# About this task:
Resume the Bert McCann profile from the point at which it stops.

# Selected extract:
Bert McCann

Personal information
- Full name: Robert Johnston McCann
- Date of birth: 15 October 1932
- Place of birth: Dundee, Scotland
- Date of death: 12 September 2017 (aged 84)
- Height: 1.75 m (5 ft 9 in)
- Position: Wing half

Youth career
- Dundee North End

Senior career*
- Years: Team / Apps / (Gls)
- 1953–1954: Dundee United / 27 / (4)
- 1954–1956: Queen's Park / 51 / (22)
- 1956–1965: Motherwell / 246 / (21)
- 1965–1966: Hamilton Academical / 26 / (2)
- Total:  / 350 / (49)

International career
- 1959–1961: SFL trial v SFA / 2 / (1)
- 1959–1961: Scotland / 5 / (0)

# Saved entries:
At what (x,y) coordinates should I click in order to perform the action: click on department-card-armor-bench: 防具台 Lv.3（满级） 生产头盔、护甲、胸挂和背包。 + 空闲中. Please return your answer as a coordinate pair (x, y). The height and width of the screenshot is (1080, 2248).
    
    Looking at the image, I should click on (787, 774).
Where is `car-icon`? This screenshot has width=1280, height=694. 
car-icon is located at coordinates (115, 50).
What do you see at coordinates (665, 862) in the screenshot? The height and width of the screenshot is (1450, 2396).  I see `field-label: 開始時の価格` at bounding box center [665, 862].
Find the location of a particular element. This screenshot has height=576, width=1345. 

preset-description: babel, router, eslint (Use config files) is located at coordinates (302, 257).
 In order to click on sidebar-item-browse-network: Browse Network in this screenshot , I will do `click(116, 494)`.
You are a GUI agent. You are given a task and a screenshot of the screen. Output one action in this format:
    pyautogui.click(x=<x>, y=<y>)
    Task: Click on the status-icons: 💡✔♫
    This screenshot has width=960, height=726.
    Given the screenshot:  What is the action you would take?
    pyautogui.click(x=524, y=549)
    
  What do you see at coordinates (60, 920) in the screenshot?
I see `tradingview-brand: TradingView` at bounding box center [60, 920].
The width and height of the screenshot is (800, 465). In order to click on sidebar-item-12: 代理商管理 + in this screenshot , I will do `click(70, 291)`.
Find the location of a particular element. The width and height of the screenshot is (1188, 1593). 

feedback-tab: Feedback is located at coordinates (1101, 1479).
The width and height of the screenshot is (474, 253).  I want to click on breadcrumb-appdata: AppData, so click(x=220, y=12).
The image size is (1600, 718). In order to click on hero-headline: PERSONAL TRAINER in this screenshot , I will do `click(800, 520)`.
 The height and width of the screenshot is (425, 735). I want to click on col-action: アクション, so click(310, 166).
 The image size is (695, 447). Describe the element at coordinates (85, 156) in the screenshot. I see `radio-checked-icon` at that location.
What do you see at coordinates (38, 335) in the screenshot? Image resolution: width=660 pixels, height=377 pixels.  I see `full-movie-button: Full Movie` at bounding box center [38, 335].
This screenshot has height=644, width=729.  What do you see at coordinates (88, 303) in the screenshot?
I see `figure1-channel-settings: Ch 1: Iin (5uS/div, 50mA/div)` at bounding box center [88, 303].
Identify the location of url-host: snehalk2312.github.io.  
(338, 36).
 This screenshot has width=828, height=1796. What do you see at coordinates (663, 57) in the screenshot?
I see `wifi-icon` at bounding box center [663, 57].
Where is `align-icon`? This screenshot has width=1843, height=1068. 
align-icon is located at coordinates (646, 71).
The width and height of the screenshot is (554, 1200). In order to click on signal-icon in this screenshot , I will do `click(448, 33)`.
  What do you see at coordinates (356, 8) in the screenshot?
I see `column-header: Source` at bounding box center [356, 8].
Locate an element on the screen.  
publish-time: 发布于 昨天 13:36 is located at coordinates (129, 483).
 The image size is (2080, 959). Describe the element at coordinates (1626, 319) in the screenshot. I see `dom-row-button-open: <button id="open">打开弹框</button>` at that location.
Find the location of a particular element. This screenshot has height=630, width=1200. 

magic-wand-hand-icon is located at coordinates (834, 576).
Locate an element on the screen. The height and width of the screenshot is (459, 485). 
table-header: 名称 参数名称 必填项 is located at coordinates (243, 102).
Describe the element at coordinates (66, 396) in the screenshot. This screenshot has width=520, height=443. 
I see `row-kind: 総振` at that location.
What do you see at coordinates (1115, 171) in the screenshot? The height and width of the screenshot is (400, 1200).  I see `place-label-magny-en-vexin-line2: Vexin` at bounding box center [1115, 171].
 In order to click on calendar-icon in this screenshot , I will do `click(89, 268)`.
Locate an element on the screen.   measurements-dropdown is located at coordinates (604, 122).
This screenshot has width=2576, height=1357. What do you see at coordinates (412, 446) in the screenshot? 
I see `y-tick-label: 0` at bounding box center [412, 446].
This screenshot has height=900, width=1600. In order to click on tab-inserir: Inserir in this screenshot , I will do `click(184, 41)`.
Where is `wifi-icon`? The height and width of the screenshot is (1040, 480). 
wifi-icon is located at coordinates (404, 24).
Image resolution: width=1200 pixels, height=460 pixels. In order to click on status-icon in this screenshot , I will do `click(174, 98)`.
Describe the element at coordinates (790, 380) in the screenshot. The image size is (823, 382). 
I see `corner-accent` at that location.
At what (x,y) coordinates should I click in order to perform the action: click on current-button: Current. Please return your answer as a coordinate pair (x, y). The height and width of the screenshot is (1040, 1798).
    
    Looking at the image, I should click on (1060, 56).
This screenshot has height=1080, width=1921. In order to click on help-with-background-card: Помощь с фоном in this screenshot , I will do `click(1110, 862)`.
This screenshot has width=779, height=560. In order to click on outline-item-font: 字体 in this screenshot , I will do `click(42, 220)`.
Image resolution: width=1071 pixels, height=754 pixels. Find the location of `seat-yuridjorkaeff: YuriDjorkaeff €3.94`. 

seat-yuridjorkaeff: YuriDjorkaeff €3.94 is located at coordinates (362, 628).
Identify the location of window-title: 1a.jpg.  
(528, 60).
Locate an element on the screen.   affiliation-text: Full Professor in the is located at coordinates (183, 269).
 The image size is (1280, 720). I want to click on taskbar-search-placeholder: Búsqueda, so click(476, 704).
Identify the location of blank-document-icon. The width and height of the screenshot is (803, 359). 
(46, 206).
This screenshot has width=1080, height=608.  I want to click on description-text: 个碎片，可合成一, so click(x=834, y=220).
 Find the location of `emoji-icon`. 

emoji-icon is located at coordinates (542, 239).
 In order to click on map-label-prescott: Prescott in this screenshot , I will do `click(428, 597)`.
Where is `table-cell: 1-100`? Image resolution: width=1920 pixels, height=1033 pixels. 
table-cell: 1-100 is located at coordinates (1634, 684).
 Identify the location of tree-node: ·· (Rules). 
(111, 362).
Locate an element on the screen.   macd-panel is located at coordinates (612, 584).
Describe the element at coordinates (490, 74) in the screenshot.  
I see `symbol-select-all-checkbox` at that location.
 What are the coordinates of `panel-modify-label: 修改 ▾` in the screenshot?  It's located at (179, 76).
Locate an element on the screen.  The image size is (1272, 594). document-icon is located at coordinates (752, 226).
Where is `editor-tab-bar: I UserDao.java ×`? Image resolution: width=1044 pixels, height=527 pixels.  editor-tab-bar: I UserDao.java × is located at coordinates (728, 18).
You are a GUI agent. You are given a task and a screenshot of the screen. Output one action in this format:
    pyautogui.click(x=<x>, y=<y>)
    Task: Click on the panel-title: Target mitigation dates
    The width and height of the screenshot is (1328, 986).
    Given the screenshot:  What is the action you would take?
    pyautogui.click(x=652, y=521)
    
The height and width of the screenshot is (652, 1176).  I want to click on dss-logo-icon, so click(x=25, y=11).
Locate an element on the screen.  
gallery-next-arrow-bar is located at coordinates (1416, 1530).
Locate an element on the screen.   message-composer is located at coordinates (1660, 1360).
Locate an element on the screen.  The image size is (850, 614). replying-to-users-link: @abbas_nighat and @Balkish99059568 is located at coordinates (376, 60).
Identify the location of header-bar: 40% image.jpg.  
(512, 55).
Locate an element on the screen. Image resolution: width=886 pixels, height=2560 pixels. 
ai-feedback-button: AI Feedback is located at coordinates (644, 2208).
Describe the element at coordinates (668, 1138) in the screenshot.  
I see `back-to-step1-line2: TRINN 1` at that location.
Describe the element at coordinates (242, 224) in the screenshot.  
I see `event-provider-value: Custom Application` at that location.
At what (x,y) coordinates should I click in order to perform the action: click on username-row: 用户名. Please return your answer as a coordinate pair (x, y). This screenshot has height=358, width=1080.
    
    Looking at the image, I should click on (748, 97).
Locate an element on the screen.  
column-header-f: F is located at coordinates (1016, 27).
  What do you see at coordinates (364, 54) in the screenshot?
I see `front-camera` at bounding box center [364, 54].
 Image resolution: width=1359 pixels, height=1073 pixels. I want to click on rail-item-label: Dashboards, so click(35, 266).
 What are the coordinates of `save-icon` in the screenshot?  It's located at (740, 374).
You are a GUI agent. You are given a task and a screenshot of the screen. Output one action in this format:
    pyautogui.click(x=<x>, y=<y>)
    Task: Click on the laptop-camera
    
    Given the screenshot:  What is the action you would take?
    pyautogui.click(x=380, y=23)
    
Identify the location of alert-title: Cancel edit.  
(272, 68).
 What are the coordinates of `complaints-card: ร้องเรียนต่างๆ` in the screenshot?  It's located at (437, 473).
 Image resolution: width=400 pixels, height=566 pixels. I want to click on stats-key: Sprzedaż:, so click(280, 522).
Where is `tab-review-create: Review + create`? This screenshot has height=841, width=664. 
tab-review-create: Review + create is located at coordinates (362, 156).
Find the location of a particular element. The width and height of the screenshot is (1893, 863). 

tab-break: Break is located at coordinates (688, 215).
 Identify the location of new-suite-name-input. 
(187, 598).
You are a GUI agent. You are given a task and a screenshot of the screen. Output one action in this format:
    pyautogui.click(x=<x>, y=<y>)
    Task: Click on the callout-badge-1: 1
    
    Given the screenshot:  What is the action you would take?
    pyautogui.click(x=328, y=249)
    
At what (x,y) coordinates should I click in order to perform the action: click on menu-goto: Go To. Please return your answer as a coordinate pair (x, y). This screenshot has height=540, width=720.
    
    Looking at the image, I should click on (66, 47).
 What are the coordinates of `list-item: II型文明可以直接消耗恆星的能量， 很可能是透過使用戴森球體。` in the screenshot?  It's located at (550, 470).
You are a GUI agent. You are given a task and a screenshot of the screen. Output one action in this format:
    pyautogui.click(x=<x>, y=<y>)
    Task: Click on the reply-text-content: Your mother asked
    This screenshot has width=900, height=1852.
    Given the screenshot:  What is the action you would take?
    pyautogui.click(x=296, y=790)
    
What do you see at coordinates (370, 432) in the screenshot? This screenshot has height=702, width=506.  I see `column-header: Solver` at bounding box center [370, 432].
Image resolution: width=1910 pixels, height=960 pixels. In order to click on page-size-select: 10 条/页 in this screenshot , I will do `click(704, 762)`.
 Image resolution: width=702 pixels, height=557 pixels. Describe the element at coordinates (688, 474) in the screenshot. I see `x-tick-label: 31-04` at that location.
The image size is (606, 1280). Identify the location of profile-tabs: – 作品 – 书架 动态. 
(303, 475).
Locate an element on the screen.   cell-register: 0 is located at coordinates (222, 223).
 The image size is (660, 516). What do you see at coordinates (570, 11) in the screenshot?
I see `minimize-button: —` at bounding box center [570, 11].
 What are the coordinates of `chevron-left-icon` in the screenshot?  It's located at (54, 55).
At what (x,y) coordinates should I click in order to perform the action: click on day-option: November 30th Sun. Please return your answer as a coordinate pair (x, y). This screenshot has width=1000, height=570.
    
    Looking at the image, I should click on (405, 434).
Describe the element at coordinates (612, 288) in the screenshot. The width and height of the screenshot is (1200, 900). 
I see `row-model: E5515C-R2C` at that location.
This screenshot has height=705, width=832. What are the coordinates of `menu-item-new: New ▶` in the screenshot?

# Final answer:
- 1959–1961: Scottish League XI / 5 / (1)
- 1960: SFA trial v SFL / 1 / (0)

= Bert McCann =

Scottish footballer

Robert Johnston McCann (15 October 1932 – 12 September 2017) was a Scottish footballer, who played as a wing half for Dundee North End, Dundee United, Queen's Park, Motherwell, Hamilton Academical and Scotland. McCann represented Scotland and the Scottish League XI five times each between 1959 and 1961.